- Work to do: Update the material from the start up to and including the line with "[x=28, y=27]". Change each "GUI agent" to "screen assistant" and leave everything else unchanged.

[Pointing records for text and page items]

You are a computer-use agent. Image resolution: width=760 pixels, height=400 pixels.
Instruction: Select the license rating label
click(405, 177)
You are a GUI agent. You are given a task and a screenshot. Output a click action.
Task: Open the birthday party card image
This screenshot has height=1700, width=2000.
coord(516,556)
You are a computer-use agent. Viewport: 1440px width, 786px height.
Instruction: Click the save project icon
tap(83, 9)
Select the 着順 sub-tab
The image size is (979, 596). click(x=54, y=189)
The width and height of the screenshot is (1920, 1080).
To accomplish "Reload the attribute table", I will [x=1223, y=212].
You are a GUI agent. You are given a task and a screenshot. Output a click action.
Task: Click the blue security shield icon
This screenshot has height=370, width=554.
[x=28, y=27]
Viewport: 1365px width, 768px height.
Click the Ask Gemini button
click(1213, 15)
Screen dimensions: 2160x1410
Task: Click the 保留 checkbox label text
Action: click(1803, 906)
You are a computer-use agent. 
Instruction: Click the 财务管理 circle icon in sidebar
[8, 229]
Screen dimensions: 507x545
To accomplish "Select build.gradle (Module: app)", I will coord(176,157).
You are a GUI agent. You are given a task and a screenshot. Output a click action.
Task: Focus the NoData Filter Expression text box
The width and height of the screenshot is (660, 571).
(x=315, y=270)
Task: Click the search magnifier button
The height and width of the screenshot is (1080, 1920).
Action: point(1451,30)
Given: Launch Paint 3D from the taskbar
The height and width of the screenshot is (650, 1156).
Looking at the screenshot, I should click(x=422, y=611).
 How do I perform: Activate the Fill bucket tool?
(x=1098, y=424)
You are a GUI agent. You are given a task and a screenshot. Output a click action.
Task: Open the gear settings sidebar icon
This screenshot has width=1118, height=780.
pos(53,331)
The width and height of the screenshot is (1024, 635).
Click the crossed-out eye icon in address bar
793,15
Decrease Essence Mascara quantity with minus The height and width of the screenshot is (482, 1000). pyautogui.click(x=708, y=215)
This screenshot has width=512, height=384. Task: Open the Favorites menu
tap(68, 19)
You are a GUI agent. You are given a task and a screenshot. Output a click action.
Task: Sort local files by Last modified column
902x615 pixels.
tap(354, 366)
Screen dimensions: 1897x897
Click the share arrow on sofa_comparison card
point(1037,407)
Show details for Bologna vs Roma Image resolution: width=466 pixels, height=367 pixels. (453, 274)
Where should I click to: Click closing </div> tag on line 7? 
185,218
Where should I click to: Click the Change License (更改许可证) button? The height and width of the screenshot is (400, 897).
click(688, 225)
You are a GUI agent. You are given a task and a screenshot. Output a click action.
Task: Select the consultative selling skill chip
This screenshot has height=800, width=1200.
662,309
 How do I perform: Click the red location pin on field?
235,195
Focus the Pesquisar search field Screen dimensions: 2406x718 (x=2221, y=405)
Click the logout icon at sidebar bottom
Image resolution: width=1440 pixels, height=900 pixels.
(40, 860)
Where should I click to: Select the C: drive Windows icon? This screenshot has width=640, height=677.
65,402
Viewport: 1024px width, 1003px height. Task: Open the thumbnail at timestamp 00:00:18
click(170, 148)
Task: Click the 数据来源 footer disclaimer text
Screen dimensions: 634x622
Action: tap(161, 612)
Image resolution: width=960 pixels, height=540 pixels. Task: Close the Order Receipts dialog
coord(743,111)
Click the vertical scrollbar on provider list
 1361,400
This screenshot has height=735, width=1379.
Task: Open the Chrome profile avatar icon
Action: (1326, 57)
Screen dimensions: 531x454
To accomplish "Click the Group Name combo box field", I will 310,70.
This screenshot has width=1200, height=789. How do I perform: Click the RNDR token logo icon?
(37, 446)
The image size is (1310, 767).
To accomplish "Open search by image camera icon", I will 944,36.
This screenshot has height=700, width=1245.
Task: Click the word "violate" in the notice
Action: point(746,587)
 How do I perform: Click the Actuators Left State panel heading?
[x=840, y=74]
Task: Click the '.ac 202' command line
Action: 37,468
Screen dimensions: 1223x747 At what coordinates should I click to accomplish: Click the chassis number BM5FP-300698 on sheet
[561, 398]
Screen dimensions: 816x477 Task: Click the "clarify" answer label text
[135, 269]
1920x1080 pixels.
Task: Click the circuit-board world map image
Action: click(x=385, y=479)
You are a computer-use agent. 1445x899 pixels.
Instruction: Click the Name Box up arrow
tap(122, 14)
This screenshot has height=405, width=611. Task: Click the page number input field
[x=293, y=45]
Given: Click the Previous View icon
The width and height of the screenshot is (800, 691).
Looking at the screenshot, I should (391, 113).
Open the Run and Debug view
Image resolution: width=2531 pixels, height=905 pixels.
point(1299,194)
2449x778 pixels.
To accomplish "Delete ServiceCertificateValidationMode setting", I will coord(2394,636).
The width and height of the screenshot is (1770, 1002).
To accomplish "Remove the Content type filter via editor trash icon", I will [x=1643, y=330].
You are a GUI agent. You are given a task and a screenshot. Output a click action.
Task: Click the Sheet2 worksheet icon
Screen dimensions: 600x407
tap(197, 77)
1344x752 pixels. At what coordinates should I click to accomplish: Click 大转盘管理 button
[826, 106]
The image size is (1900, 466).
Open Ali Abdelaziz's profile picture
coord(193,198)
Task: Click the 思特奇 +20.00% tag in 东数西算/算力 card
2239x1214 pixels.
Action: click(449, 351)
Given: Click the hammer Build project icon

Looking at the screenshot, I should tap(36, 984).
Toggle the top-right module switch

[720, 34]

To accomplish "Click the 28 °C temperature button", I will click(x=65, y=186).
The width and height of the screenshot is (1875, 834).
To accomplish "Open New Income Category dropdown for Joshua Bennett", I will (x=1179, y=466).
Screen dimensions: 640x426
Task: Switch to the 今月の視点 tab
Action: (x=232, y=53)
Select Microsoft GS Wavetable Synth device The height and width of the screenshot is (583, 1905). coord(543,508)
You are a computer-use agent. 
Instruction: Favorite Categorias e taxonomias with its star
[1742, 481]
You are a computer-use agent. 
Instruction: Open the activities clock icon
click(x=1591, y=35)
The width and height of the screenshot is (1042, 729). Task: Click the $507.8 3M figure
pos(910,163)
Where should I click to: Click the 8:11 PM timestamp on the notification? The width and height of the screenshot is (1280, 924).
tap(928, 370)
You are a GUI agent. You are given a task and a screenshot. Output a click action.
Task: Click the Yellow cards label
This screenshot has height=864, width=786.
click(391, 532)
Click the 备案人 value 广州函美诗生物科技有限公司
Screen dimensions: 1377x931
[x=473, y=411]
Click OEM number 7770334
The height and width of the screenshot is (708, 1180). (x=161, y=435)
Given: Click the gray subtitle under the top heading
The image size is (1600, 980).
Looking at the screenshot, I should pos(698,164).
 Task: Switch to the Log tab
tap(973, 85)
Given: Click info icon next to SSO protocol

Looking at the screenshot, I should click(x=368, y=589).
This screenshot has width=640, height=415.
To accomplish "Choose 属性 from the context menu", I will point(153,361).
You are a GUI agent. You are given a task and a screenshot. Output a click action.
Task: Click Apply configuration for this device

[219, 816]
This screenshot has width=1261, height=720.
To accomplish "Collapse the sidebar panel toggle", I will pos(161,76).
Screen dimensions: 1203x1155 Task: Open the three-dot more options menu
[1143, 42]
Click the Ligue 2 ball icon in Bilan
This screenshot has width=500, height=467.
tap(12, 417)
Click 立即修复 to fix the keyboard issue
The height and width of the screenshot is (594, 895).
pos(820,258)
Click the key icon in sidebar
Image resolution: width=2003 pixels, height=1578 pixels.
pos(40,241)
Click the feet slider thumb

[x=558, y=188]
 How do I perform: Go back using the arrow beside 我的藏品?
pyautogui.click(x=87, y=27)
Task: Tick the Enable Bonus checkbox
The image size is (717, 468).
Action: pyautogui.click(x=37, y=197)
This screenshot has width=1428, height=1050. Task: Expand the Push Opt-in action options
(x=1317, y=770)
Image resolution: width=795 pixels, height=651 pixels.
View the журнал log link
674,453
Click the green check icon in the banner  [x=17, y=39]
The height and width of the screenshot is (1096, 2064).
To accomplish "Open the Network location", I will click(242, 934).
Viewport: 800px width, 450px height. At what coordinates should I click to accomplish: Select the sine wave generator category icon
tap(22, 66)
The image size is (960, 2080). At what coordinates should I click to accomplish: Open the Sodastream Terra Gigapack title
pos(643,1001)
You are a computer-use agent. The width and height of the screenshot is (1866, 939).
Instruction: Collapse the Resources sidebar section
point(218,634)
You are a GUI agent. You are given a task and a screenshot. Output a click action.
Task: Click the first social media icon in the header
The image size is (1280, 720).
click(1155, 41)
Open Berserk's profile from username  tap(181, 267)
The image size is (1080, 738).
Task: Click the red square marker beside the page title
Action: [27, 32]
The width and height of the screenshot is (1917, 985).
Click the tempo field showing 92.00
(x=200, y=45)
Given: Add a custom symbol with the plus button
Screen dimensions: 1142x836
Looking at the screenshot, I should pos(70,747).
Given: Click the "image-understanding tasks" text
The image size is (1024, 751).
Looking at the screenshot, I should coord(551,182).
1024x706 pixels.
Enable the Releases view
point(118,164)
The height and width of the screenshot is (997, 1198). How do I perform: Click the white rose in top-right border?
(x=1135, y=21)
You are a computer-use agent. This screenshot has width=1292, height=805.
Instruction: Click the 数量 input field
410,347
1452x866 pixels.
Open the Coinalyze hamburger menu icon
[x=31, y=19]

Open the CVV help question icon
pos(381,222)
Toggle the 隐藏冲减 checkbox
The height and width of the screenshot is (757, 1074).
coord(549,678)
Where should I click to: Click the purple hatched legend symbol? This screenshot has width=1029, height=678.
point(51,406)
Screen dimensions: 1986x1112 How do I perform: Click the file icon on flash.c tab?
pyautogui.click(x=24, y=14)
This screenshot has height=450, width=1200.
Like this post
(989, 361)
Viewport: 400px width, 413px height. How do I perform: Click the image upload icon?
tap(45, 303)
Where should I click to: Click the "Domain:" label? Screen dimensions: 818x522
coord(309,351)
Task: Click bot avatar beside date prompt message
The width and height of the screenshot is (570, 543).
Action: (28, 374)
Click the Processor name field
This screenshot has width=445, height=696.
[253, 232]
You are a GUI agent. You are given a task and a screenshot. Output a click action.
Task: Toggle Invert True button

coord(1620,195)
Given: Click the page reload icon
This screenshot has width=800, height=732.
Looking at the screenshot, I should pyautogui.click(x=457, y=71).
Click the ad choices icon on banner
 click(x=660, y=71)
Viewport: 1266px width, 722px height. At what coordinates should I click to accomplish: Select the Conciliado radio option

- Final answer:
You are a computer-use agent. Image resolution: width=760 pixels, height=400 pixels.
Instruction: Select the license rating label
click(405, 177)
You are a screen assistant. You are given a task and a screenshot. Output a click action.
Task: Open the birthday party card image
This screenshot has height=1700, width=2000.
coord(516,556)
You are a computer-use agent. Viewport: 1440px width, 786px height.
Instruction: Click the save project icon
tap(83, 9)
Select the 着順 sub-tab
The image size is (979, 596). click(x=54, y=189)
The width and height of the screenshot is (1920, 1080).
To accomplish "Reload the attribute table", I will [x=1223, y=212].
You are a screen assistant. You are given a task and a screenshot. Output a click action.
Task: Click the blue security shield icon
This screenshot has height=370, width=554.
[x=28, y=27]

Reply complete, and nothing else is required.